Data excerpts.
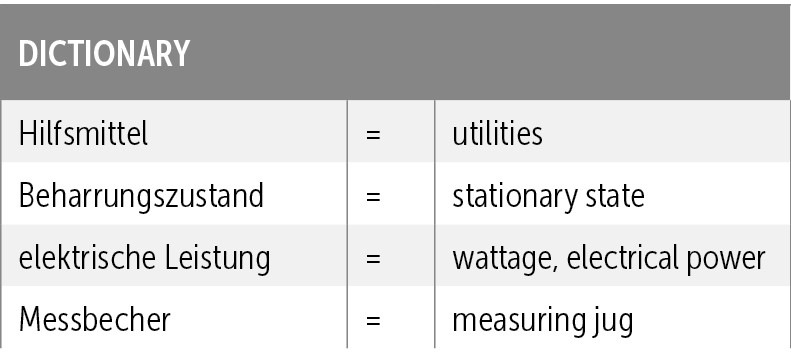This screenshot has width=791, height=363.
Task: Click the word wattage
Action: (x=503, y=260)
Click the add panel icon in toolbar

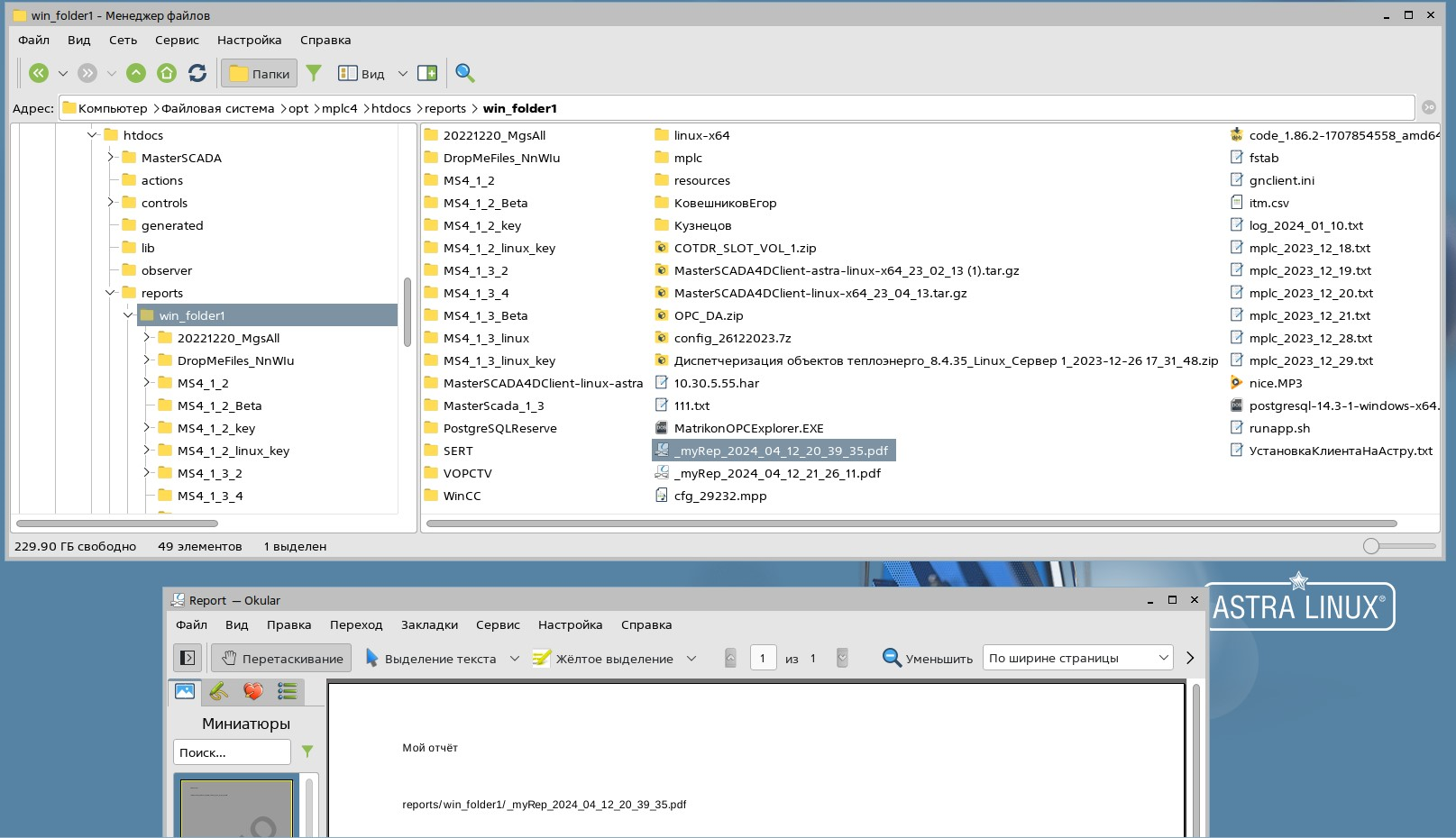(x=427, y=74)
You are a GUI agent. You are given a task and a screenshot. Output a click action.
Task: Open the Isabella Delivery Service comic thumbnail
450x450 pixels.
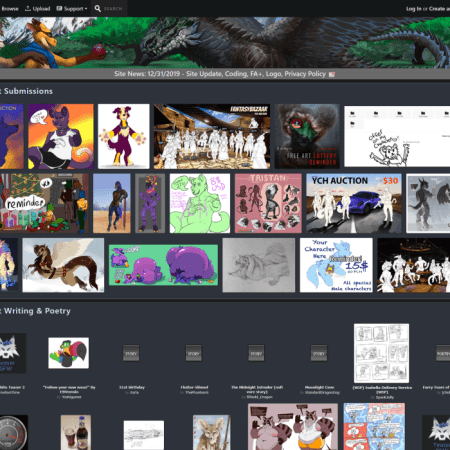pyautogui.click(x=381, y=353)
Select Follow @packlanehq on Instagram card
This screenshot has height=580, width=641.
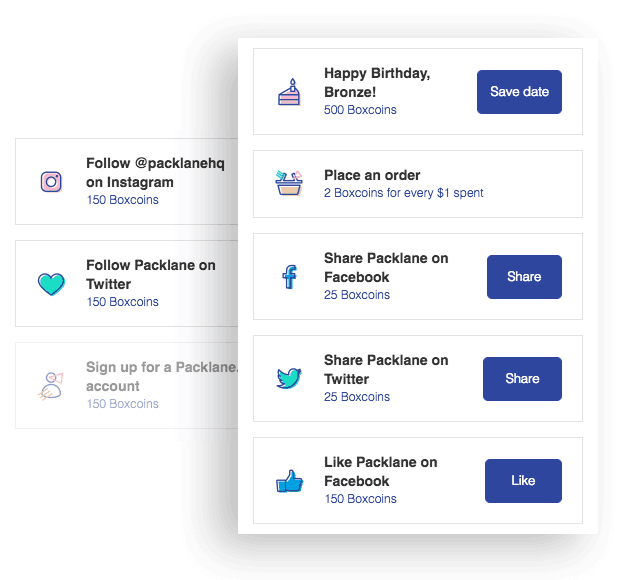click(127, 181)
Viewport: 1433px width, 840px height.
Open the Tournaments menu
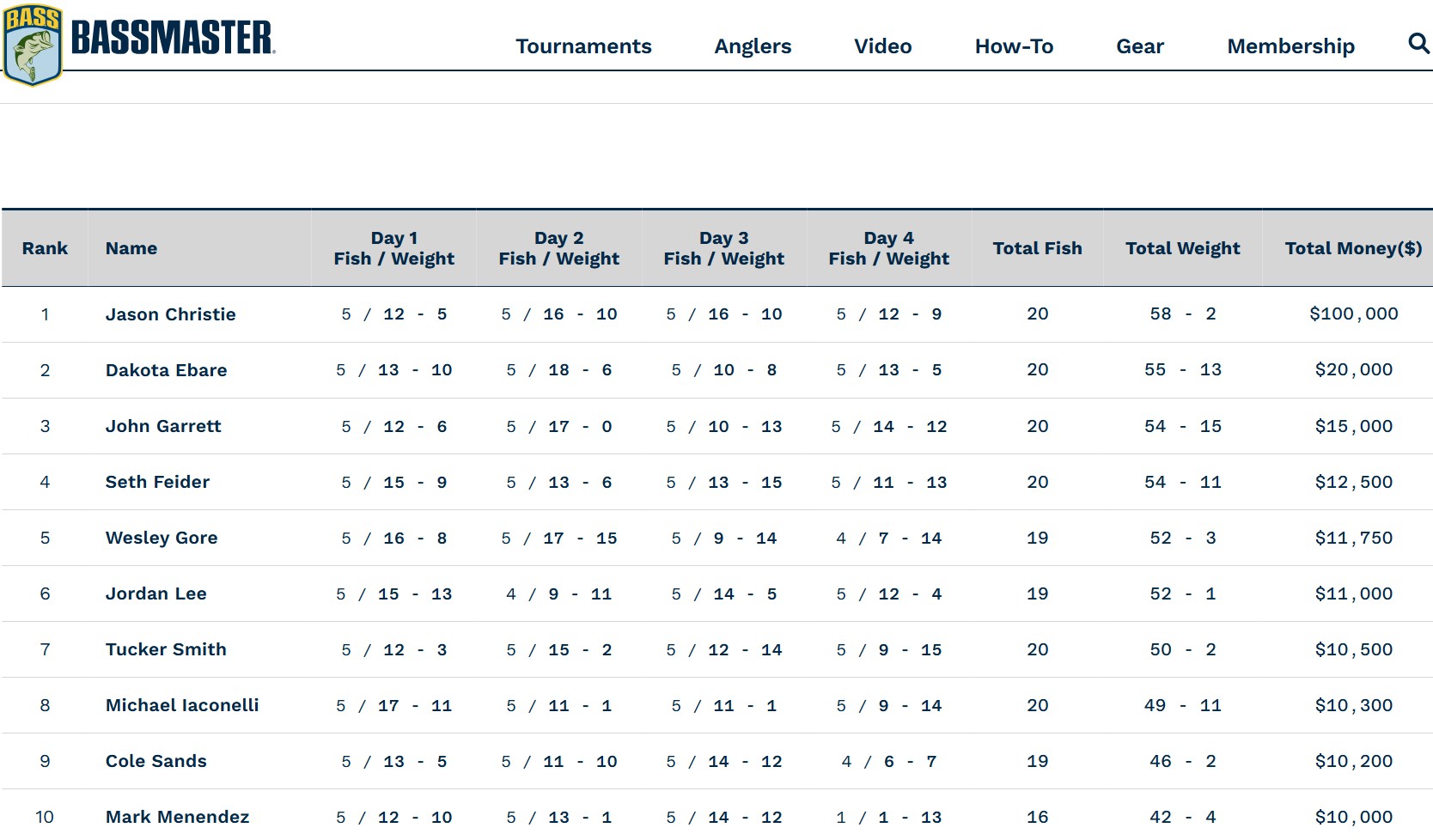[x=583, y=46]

Exercise.
Please return the lines from the line with "Click the add panel icon in toolbar" through the last line of the data, both included, exactly, and without pictures.

Result of this task.
Click the add panel icon in toolbar

(x=427, y=74)
You are a GUI agent. You are given a task and a screenshot. Output a click action.
Task: Open the Isabella Delivery Service comic thumbnail
450x450 pixels.
pyautogui.click(x=381, y=353)
Select Follow @packlanehq on Instagram card
This screenshot has height=580, width=641.
click(127, 181)
Viewport: 1433px width, 840px height.
Open the Tournaments menu
[x=583, y=46]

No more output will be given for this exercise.